Novartis Professor of Leadership and Management

Amy C. Edmondson is the Novartis Professor of Leadership and Management at the Harvard Business School. The Novartis Chair was established to enable the study of human interactions that lead to the creation of successful business enterprises for the betterment of society. 

Edmondson is the author of Teaming: How Organizations Learn, Innovate and Compete in the Knowledge Economy (Jossey-Bass, 2012), Teaming to Innovate (Jossey-Bass, 2013), and more than seventy articles on leadership, teams, innovation, and organizational learning.  Number 15 on the 2013 Thinkers50 list of the worlds’ most influential management thinkers, Edmondson teaches on topics including leadership, teamwork, and innovation at HBS and around the world.

She has received numerous awards, including the Cummings Award for mid-career achievement from the Academy of Management in 2006, the Accenture Award for significant contribution to improving the practice of management in 2004, for her article with Anita Tucker, “Why hospitals don't learn from failures,” and selection as one of the 20 Most Influential International Thinkers in Human Resources (#7) by HR Magazine in 2013. 

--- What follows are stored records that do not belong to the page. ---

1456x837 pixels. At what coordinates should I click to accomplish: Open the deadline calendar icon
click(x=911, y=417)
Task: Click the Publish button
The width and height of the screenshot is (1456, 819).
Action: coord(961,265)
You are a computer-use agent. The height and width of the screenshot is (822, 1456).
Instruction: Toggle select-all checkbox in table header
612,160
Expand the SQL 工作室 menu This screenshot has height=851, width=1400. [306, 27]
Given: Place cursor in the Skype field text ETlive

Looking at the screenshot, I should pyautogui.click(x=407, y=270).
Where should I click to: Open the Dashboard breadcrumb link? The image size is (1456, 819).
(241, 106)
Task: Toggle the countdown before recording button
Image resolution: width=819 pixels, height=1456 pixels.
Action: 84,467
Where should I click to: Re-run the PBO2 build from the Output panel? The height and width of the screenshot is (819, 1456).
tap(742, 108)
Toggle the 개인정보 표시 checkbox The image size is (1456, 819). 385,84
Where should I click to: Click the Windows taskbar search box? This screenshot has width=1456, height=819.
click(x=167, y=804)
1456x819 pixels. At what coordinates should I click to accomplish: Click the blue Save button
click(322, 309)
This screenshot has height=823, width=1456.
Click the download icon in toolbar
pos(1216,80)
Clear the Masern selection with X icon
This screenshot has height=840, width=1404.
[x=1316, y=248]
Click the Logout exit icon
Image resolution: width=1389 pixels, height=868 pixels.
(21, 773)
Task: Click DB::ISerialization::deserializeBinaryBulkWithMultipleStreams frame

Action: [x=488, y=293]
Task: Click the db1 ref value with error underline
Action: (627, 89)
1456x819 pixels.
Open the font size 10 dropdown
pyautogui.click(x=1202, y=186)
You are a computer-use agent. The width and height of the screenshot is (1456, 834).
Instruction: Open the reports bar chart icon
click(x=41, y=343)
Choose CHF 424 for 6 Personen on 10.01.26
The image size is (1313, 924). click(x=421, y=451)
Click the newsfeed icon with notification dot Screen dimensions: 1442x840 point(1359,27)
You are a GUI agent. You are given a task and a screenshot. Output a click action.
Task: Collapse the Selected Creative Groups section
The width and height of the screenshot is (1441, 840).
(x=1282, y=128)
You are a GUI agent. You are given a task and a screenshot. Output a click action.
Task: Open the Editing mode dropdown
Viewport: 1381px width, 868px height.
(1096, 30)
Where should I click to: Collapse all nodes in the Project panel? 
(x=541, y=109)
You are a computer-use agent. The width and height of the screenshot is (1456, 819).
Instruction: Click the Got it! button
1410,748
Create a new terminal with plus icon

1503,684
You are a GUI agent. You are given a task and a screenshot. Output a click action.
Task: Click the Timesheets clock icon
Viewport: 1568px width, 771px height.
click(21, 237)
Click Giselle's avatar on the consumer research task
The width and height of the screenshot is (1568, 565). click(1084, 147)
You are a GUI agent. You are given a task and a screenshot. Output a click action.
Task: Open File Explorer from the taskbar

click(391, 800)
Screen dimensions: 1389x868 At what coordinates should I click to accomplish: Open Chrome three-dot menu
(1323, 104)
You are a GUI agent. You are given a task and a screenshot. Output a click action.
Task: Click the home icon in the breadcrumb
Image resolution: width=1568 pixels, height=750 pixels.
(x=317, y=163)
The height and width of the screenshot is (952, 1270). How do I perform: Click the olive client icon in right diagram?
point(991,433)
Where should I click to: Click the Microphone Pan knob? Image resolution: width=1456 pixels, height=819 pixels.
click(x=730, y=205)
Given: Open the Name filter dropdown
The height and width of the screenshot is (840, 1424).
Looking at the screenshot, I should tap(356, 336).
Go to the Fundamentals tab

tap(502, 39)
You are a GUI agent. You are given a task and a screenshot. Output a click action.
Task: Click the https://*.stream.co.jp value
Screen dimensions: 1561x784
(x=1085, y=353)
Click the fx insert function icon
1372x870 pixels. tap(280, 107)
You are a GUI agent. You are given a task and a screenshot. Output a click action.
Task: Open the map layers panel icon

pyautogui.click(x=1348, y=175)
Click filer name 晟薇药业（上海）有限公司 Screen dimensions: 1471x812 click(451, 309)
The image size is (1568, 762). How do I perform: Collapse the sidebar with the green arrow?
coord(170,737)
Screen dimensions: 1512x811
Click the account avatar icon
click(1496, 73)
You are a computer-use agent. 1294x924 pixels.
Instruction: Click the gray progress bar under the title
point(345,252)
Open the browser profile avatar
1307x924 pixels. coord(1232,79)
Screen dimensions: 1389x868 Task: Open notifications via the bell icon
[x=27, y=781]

Before her academic career, she was Director of Research at Pecos River Learning Centers, where she worked with founder and CEO Larry Wilson to design change programs in large companies. In the early 1980s, she worked as Chief Engineer for architect/inventor Buckminster Fuller, and her book A Fuller Explanation: The Synergetic Geometry of R. Buckminster Fuller (Birkauser Boston, 1987) clarifies Fuller's mathematical contributions for a non-technical audience. Edmondson received her PhD in organizational behavior, AM in psychology, and AB in engineering and design, all from Harvard University.   

 

 


  1. Overview

    by Amy C. Edmondson

    My research focuses on cross-boundary teaming in and between organizations and on the ways leaders enable the kinds of complex collaborations that such teaming generates. I am particularly interested in collaborations focused on innovation in knowledge-intensive industries ranging from healthcare delivery to the built environment. In one stream of my research, I study collaboration among people with diverse expertise undertaking major innovation initiatives. I argue that teaming across industry boundaries is increasingly important in the production of crucial innovations upon which society’s future depends. I find that teaming and learning among diverse experts, while facing high uncertainty, involves significant interpersonal risk. My research explores how people manage these risks, and why it matters that they do, in contexts ranging from the emergency room, to the factory, to the built environment, to the executive suite. A second stream of my research examines how leaders successfully create organizational change and learning in fast-paced, challenging, uncertain industry contexts.